== DATA UNDER STUDY ==
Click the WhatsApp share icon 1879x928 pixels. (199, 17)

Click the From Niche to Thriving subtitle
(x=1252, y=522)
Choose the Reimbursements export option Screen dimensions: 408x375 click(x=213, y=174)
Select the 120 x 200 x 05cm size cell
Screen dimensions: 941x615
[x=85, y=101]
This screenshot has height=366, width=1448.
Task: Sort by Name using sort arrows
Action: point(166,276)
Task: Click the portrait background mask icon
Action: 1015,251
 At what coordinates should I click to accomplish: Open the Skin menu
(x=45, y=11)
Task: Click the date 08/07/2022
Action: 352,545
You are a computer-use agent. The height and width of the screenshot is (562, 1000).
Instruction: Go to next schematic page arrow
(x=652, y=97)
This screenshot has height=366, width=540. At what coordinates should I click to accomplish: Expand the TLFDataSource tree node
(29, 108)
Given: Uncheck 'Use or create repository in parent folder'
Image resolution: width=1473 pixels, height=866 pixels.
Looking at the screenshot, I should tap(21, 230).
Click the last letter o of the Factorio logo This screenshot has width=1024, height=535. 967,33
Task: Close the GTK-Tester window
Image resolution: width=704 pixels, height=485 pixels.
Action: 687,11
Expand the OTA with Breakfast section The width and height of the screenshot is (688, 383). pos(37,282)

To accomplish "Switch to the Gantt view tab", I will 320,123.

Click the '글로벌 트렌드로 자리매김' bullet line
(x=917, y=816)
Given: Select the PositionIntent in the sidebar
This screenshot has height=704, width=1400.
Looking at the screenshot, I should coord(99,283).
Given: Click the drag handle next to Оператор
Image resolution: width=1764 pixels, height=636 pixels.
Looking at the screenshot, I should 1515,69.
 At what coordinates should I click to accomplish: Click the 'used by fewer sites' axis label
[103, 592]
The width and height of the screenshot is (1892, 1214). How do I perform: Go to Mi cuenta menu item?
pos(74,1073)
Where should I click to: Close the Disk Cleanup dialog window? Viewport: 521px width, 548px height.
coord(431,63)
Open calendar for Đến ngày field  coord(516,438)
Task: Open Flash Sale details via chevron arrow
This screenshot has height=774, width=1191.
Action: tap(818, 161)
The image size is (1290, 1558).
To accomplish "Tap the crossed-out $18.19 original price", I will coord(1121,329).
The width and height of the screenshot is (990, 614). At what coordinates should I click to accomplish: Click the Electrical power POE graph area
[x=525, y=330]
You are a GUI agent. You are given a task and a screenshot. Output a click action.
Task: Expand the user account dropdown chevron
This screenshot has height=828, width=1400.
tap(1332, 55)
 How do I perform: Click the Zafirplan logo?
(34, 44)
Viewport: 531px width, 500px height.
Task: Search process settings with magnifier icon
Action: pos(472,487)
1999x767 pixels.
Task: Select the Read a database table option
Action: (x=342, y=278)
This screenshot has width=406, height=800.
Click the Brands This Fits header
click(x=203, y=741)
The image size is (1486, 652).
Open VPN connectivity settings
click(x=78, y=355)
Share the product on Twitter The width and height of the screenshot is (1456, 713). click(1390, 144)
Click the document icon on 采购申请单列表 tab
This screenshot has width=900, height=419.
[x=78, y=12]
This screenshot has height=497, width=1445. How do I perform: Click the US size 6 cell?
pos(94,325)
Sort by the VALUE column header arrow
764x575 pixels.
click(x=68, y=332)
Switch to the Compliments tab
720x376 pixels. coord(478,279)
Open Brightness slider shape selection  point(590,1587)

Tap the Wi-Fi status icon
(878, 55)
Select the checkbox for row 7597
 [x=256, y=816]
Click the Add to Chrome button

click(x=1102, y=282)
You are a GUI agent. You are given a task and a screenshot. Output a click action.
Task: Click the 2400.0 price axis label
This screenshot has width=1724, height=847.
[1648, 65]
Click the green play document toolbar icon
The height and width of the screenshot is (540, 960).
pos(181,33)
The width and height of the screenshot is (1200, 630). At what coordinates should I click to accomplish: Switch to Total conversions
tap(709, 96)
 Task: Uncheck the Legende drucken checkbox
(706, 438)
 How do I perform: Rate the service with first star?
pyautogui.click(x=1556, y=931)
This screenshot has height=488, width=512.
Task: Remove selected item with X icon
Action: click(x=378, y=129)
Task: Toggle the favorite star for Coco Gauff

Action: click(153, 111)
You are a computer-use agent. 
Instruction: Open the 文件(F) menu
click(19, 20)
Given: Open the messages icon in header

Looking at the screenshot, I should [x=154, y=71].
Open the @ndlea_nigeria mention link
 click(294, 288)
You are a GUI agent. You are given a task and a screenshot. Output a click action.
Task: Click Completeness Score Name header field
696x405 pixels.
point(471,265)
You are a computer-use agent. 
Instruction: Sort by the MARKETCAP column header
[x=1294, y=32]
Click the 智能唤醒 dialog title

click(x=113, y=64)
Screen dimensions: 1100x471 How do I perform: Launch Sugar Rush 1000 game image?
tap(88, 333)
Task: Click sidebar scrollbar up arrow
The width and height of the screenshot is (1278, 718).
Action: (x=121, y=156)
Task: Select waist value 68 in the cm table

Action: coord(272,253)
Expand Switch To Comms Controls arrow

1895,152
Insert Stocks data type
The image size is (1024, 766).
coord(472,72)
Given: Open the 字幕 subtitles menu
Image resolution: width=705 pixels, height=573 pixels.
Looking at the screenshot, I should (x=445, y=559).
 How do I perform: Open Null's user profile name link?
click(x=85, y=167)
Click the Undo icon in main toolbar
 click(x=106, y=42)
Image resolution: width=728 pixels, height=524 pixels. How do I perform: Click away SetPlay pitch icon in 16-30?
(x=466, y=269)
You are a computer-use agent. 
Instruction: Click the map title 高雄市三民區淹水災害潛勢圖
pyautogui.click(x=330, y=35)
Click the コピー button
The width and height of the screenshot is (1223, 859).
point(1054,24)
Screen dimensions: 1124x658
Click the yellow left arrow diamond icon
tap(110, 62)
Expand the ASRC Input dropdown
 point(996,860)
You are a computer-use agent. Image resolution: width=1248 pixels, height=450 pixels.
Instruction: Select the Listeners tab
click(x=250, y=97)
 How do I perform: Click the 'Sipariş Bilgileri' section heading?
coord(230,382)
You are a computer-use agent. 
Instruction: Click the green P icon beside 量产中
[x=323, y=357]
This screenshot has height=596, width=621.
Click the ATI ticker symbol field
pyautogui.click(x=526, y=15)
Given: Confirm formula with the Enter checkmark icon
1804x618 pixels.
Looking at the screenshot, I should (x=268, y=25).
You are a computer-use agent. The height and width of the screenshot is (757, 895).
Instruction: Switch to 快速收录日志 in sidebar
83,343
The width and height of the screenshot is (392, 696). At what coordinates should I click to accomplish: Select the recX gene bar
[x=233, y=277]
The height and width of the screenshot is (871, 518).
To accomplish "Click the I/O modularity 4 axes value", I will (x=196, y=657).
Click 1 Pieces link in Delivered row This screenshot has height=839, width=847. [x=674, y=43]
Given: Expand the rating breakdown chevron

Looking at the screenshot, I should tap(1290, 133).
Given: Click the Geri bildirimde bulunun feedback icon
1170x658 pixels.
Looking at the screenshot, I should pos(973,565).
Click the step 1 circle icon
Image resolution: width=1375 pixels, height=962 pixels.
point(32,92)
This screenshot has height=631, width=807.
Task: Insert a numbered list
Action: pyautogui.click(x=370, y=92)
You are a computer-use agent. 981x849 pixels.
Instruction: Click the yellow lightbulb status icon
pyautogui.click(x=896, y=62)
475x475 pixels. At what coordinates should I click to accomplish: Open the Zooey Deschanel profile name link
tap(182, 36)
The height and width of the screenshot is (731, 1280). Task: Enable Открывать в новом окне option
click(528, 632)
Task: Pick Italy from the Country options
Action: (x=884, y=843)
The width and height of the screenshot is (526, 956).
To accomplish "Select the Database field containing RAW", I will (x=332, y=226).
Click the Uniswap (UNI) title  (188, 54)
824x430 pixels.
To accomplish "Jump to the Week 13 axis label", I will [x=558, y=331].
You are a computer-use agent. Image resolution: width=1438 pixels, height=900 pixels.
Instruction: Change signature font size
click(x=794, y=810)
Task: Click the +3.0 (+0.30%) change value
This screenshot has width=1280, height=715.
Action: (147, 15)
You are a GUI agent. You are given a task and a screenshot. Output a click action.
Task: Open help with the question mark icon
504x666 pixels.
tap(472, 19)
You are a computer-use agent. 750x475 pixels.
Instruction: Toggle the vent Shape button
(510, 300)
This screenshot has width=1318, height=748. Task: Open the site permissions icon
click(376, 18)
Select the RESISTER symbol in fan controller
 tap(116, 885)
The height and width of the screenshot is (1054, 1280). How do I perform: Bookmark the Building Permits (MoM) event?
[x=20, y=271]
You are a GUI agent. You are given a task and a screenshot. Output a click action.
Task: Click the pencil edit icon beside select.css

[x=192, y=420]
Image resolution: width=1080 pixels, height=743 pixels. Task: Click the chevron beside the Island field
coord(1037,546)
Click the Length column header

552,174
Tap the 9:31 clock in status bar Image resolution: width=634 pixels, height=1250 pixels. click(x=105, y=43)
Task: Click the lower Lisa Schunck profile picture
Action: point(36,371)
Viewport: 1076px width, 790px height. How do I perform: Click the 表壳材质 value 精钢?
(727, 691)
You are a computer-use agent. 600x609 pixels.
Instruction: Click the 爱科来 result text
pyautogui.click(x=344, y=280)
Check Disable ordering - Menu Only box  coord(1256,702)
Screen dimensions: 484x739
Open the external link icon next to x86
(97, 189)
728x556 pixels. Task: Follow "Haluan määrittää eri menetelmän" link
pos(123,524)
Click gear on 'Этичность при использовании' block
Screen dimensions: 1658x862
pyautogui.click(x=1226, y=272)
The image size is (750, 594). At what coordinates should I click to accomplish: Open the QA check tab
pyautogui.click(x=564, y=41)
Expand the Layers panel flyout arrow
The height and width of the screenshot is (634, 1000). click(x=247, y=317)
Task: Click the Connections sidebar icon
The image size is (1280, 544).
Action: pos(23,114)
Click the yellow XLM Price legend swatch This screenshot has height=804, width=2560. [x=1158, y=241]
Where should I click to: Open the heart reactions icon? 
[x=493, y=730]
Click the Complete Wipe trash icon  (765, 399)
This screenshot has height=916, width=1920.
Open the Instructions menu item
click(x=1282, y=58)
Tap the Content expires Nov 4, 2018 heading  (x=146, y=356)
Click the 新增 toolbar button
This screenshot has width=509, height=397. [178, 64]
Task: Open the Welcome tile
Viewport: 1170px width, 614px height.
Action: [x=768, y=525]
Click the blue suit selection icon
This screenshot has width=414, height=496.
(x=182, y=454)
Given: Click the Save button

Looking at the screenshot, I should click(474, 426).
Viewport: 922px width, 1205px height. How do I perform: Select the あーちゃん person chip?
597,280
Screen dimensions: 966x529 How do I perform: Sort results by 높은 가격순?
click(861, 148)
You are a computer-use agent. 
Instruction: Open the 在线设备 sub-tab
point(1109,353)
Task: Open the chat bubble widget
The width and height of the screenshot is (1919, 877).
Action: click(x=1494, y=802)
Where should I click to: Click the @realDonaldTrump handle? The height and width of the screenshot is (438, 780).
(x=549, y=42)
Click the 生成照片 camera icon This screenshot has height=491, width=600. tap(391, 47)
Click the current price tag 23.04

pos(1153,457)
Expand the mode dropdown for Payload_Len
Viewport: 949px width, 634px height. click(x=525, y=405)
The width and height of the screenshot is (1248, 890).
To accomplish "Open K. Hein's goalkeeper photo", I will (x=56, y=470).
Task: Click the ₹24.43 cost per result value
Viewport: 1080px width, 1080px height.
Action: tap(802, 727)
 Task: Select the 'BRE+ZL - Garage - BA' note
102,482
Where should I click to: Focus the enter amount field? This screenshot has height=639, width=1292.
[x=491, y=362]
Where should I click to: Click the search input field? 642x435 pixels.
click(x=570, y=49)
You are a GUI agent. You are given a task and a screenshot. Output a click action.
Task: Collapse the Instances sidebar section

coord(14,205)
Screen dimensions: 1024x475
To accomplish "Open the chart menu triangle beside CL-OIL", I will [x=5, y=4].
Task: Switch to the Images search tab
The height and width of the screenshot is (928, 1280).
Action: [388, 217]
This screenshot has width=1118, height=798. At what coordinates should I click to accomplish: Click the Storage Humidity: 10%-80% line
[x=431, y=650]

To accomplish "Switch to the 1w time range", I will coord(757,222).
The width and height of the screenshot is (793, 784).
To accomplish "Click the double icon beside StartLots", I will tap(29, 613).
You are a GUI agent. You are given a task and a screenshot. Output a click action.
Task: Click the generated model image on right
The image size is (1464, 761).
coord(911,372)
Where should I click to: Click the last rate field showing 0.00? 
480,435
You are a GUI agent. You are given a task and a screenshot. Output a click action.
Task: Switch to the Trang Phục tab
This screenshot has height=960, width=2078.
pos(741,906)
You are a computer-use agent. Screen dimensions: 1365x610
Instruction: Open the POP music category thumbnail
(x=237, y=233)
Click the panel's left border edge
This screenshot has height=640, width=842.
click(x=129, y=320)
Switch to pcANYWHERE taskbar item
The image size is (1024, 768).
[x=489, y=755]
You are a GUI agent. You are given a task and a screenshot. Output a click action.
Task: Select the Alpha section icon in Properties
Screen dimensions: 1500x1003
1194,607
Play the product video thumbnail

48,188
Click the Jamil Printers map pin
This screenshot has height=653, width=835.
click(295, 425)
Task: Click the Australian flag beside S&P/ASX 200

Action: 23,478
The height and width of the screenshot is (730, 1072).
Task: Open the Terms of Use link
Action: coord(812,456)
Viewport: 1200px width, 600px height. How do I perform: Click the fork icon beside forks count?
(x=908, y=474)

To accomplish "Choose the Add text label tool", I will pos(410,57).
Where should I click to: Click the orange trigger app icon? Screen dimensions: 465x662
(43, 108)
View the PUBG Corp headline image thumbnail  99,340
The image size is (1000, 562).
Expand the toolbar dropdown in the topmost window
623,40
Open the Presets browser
===
_WHAT IS REQUIRED_: Copy every line from the data that includes the string "Choose".

_ANSWER AREA_:
Choose the Reimbursements export option Screen dimensions: 408x375 click(x=213, y=174)
To accomplish "Choose the Add text label tool", I will pos(410,57).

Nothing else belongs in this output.